Insegnano gli studiosi che la lingua, essendo strumento di comunicazione vivo oltre che generale, è pressoché costantemente in fase di -più o meno percettibile- trasformazione. Si fa riferimento al concetto di lingua ‘parlata’ anche per significare questi processi (evoluzione e involuzione) che accompagnano lo svolgersi delle fasi della civilizzazione umana le quali non sempre appaiono procedere per linee rette.

Onde il significato e l’uso delle parole variano, in misura che di solito, ma non sempre, è più agevole individuare a una certa distanza di tempo, per una notevole quantità di motivi, anche in reciproca relazione: praticità, moda o vezzo, copiatura, imprecisione, sciatteria, ignoranza, manipolazione etc.

Agli interventi sul significato e l’uso delle parole conseguono, come è logico, modifiche più o meno registrabili (quantomeno lì per lì), ma sempre presenti, del significato e dei concetti cui si riferiscono.

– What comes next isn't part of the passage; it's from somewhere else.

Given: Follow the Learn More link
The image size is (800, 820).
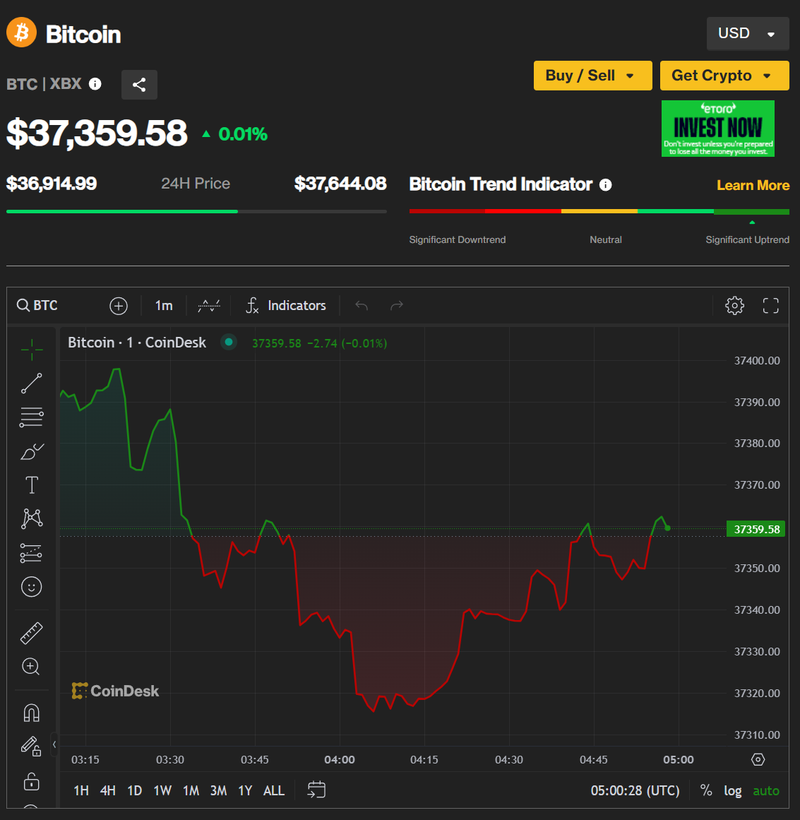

Traendo, per esempio, qualche divertente e istruttivo caso dall’esperienza quotidiana, per l’azienda dei trasporti pubblici milanesi una voce garbata dall’altoparlante ricorda ai viaggiatori che l’azienda ha intensificato i controlli e quindi invita il pubblico a essere munito di titolo di viaggio valido per evitare spiacevoli equivoci con il personale di verifica, altrimenti identificabile come assistente all’utenza e non mai come controllore.

Nel burocratese corretto, quindi, la sanzione amministrativa che consegue all’essere pizzicati senza biglietto (o a saltare con grazia i tornelli) da parte dei controllori, pur rimanendo tale e quale nella sua sostanza economica misurabile in moneta, integra la più flautata fattispecie dell’equivoco.

Ohibò, a ben pensarci anche il cacciatore che impallina sparando nel folto (dove ancora esiste, si capisce) il compagno di battuta immaginando, viceversa, trattarsi dell’agognato volatile cade, tutto sommato, in un equivoco. E il distinto signore della pubblica amministrazione che distrattamente si è messo in tasca una busta d’ignota provenienza si scusa prontamente, se lo scoprono, dichiarando che pensava trattarsi dell’invito a nozze di un amico anziché di una mazzetta. Gli equivoci non finiscono mai e sarà forse opportuno, per maggior chiarezza di comunicazione, introdurre anche un concetto ulteriore -per rendere maggiormente graduabile la comunicazione- come, che so, disguido.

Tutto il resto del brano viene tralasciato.